COMMENT OF THE DAY: THE TOWNHOME EFFECT “A lot of people would think twice with the townhome next door, I know I did. Cherryhurst is a nice area but has evidently let whatever deed restrictions it had slide. This will hurt prices there in the long run as older homes are replaced with townhomes. Apart from the aesthetic, which is subjective, great neighborhoods aren’t build round townhomes. It probably already has hurt this seller.” [sidegate, commenting on Swamplot Price Adjuster: Your Cherryhurst Neighbors]

31 Comment

  • “great neighborhoods aren’t built around townhomes?”

    –someone should tell that to the Back Bay, Georgetown, Chelsea, Brooklyn Heights, Lincoln Park, Society Hill, Fort Greene, Park Slope, the South End, Beacon Hill, Upper East Side, the Mission, North Beach, Dupont Cirle… I could go on…

  • My thoughts extactly zakcq. Moving here from DC, I can assure the commenter that with time and increased density, townhomes will easily sell for $1 million plus… even burnt out crack-house shells in the case of DC.

  • Why is this nonsense the “comment of the day”? It is complete garbage; the same type of suburban “wisdom” that has kept Houston from having commuter rail (because no one will ride it), from building walkable neighborhoods (because no one will walk), and from enacting zoning or even planning (because Houston is great without it).

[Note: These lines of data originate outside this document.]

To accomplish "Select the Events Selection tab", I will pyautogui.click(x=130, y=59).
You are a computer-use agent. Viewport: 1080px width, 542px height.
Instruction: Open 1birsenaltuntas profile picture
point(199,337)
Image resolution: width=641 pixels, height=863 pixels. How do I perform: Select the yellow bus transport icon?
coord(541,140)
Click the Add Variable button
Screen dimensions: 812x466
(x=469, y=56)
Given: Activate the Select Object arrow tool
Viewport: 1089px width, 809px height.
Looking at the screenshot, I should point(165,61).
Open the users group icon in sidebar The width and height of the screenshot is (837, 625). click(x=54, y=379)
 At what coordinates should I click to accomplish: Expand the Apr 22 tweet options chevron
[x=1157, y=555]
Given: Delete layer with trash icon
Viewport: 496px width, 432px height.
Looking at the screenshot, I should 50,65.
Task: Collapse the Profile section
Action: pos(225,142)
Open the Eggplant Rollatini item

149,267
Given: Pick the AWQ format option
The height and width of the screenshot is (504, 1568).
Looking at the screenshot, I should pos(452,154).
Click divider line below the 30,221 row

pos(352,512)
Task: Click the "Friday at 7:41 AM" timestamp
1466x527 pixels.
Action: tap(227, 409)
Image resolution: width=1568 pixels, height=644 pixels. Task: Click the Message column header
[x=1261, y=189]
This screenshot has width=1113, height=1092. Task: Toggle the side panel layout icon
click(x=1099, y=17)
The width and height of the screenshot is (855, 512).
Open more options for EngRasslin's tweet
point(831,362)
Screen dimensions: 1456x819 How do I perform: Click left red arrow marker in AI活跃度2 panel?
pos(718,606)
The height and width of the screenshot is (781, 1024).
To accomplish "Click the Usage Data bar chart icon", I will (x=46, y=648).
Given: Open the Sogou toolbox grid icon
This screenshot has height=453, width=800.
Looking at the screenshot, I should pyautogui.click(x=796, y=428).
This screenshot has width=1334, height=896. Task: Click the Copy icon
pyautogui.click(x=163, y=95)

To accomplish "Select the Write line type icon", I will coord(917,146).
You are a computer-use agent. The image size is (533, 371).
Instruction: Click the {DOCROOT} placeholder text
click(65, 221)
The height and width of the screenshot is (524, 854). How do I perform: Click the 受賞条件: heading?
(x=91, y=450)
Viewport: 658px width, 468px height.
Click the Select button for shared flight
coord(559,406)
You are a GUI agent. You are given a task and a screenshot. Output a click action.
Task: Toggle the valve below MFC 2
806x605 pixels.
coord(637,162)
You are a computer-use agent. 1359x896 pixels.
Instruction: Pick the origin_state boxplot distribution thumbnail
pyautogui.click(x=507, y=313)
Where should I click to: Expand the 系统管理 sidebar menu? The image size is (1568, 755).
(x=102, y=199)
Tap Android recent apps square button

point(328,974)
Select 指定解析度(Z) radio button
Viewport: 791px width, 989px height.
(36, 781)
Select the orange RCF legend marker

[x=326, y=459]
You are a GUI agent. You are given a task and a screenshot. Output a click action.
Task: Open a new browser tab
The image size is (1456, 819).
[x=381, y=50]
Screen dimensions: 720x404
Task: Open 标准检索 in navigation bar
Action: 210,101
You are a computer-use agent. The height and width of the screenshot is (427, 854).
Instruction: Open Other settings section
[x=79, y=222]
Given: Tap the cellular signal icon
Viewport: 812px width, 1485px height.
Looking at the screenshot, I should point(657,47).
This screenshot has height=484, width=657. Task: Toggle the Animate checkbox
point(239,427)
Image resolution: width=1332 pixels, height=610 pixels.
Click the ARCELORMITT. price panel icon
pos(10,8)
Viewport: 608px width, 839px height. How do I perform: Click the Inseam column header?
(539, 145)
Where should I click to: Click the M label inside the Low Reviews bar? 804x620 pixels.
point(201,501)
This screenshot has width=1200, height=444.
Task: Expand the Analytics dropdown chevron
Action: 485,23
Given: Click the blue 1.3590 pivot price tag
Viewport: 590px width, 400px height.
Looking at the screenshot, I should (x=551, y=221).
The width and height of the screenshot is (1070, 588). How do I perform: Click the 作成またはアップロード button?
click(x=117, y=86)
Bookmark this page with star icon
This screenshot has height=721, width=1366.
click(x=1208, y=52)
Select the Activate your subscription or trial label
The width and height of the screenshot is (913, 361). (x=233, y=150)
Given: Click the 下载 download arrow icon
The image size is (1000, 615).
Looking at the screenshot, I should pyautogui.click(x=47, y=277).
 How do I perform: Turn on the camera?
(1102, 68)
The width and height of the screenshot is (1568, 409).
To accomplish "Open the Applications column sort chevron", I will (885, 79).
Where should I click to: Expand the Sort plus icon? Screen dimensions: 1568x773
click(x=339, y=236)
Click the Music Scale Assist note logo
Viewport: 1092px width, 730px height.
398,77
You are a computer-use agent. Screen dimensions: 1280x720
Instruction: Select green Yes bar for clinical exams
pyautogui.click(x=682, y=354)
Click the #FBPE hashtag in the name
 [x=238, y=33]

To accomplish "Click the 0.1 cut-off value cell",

I expect better of this blog.

  • Building townhouses next to old bungalows hurts the value of the house. I lived west of Cherryhurst during one of the first townhouse waves 15 years ago. I found my house surrounded by 3 story townhouses on either side of me, and one behind me built — all built as close to the property line as they could get. I was boxed in, forot what the sun looked like, what privacy was, and the house — a cool 1920 bungalow with “Alamo” parepets on it — was sold for tear down value. I was willing to give my new neighbors the benefit of the doubt, but I never saw them as they drove their cars into the garages at the front of the house and never seemed to appear out front.

    Are there plenty of great neighborhoods with townhomes? Yep. But look at the difference of the design of the ones in many of the places mentioned. Do they take up all of the curb parking with curb cuts and front garages? Are they older neighborhoods areas that are filled with mostly older townhomes or did they plop them in the middle of a bunch of 100 year old single family homes? These townhomes that we are talking about in Montrose pack 2-3 units on a lot, but of course they need a front side garage — so that means curb cuts and no street parking left. And those same garages become the primary ingress and egress to the house. No stoop, no porch, no interaction with the street. Do all townhomes suck? No. Does most of what is plopped down between 90 year bungalows in Montrose suck? Yes.

  • It is interesting to look at the design of many of the Montrose townhomes. Most integrate the front-facing garage, a distinctly suburban design feature. As Cap’n said, the use of this design feature discourages social interaction and street parking. In doing so, these buildings become more suburban than urban.

  • Garages rule. In Manhattan, garages are the single most valuable amenity you can have in a townhouse. Private parking will boost the value of a townhouse by 25% vs similar properties without a garage. That’s right: a $4,000,000 townhouse becomes a $5,000,000 townhouse just because it has an attached garage. In Houston our cups are so full we’ve taken to hating what others can only dream about… our own parking spaces.

    Good riddance to the Alamo house mentioned above. It was a decrepid, obsolete eyesore. I live in a townhouse right down the street from it. Sorry you never met or connected with any of your new neighbors. I moved into my home 5 years ago and have met and befriended many in the neighborhood.

    And by the way, those townhouses that you disliked so much actually boosted the value of your home significantly. All you can do it cry all the way to the bank? No wonder you didn’t make too many new friends.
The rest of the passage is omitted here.